### Problem requirements
Lay out the lines of the items below as a Markdown table with the columns Row and Line. Begin at the start of the items, stop after the line that contains "coord(539,103)", and leave out blank lines.

Item coordinate data
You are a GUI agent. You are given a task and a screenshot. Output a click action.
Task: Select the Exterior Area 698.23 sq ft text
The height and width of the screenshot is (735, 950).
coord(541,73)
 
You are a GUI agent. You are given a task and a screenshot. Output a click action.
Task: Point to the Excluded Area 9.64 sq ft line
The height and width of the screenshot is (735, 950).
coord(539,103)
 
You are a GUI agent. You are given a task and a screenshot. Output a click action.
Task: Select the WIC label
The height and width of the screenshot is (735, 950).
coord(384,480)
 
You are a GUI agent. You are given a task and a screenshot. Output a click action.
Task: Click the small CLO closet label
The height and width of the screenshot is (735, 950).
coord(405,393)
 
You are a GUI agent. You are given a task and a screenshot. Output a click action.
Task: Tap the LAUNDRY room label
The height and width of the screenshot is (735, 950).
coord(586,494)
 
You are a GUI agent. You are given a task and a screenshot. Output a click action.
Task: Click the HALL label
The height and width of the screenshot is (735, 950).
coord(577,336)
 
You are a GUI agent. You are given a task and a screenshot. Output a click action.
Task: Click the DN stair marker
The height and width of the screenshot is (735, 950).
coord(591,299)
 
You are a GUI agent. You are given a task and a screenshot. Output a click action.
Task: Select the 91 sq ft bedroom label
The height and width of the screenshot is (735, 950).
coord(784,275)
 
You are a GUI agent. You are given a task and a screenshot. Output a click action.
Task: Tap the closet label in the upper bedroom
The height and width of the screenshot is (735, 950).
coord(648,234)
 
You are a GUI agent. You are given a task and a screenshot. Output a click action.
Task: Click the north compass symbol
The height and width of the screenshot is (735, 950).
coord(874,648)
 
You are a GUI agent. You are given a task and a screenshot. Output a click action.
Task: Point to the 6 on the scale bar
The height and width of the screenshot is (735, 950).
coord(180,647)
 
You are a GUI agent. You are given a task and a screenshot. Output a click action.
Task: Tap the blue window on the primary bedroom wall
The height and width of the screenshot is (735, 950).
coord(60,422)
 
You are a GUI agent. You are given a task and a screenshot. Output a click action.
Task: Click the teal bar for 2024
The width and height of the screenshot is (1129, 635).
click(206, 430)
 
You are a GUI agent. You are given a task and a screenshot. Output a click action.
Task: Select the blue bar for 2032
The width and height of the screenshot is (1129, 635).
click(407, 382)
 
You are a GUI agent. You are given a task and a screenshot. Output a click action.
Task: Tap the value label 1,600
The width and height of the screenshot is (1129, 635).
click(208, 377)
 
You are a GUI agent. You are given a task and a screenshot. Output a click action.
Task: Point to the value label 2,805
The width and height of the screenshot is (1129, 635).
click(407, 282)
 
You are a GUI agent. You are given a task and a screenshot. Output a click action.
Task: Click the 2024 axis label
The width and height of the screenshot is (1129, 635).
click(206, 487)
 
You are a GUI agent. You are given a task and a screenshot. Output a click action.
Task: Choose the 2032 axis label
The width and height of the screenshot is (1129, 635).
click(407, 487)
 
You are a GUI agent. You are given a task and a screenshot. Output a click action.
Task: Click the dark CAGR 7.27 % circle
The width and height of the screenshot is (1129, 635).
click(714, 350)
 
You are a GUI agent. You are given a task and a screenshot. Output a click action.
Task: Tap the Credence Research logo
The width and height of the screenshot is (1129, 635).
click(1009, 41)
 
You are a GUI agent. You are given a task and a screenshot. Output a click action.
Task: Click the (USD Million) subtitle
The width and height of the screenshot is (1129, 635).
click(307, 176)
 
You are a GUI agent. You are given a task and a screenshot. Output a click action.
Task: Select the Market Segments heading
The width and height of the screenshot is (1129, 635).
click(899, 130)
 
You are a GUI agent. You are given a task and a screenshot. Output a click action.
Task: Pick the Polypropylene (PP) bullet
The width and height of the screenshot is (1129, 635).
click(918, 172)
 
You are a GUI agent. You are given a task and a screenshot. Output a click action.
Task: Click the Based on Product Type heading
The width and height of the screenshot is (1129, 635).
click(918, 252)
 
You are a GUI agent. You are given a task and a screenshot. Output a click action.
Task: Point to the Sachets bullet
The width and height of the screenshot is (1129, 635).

### The solution
| Row | Line |
|---|---|
| 1 | You are a GUI agent. You are given a task and a screenshot. Output a click action. |
| 2 | Task: Select the Exterior Area 698.23 sq ft text |
| 3 | The height and width of the screenshot is (735, 950). |
| 4 | coord(541,73) |
| 5 | You are a GUI agent. You are given a task and a screenshot. Output a click action. |
| 6 | Task: Point to the Excluded Area 9.64 sq ft line |
| 7 | The height and width of the screenshot is (735, 950). |
| 8 | coord(539,103) |